To that end, he’s implemented a phased design process, developed at Aveda, that begins with the investigation of new production and material technologies, specifies recycled and biodegradable materials wherever possible, and makes every effort to patronize facilities powered by renewable energy. “The logic is to establish a set of sustainable guidelines to let us work on the things we can work on,” he says.

That may not satisfy hard-core environmentalists, but it’s undeniably a new direction for consumer-goods companies like J&J, and a smart move as well, says Marc Gobé, president of New York–based think tank Emotional Branding. “Green has become an important aspect of consumer choice, and if your company already has strong brand values, like J&J does, this is what consumers are expecting,” Gobé says.
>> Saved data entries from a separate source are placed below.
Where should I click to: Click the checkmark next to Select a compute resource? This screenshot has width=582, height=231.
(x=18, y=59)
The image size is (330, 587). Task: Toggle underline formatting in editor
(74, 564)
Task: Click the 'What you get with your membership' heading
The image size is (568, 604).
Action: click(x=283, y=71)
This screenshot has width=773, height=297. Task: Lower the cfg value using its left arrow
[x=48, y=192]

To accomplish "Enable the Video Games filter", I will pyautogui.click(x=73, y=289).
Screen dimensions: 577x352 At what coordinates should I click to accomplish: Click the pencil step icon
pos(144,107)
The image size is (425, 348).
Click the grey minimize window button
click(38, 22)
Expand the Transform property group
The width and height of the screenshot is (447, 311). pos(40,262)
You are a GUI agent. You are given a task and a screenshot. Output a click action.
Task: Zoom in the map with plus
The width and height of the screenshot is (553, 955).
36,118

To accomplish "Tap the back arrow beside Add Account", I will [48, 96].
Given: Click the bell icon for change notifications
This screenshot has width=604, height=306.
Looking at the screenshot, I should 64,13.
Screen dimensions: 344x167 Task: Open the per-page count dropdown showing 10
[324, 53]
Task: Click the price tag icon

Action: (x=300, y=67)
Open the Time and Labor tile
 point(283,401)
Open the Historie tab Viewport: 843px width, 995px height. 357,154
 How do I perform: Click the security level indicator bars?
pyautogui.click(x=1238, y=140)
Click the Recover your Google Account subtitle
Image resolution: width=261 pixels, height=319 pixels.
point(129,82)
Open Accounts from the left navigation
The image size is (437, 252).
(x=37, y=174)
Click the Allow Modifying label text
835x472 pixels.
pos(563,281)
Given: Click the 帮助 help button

For Hacker, the fight is more personal: “You can’t stay on the sidelines and not get involved,” he says. “As an activist for the cause of environmental sustainability, I believe that if I don’t come to big companies and try to help them become better, then it’s hard to complain.” Mark Lamster is an editor-at-large at Princeton Architectural Press in New York. He is the author of Spalding’s World Tour and is currently at work on a political biography of the artist Peter Paul Rubens.

+Band-Aid “A boring box, stuffed with additional boxes,” says Hacker of Band-Aid’s old cardboard bulk package. The hospital-supply-closet styling was so forbidding that retail giant Costco discontinued its order. Hacker’s new version is a set of three identical interlocking plastic cases shaped like the signature product inside. Open one up and you find a refillable cartridge that separates loose bandages by size and type. (It’s a major convenience, as is the color-coded diagram that explains just what you’ll find in each compartment.) The production expenses are slightly higher and the retail price is up from $10 to $14, but the case is reusable and it’s even back on the shelves at Costco.

+K-Y Intrigue Premium Personal Lubricant Gone is the old surgical tube that had you fumbling uncomfortably at just the wrong moment. Johnson & Johnson management has come to terms with the fact that K-Y, created for doctors, is a product for the boudoir as well as the examination room. Hacker and his team packaged this “premium” version in a bullet-shaped plastic bottle ergonomically designed with “sensory points, so the consumer knows how to use it in the dark.” It comes in a box printed in metallic violet with gothic swirls intended to suggest “emotional warmth.”

+Johnson’s Baby Shampoo “The most iconic thing is the teardrop,” Hacker says of the company’s flagship brand. In this apparently simple repackaging, that form is set off with a clear plastic label that also highlights the shampoo’s luminous color. (Bottles tinted in the same shade also help.) The typographic treatment is cleaner, and instructions are printed on the back so it’s no longer necessary to peer through the bottle, trying to read them. Many subtle changes, but still no tears.

+Rembrandt Johnson & Johnson acquired the Rembrandt brand in 2005 thi
nking that a quick design upgrade could substantially improve its sales. For its release last May, Hacker and his team dispensed with the medicinal foil-stamped packaging and replaced it with a cosmetics-style white box with pastel tabs. “Your experience with the product doesn’t end when you take it off the shelf, but continues when you get it home,” says Hacker. “The tube is clean and simple and stands on its end, allowing it to look good on the bathroom counter.”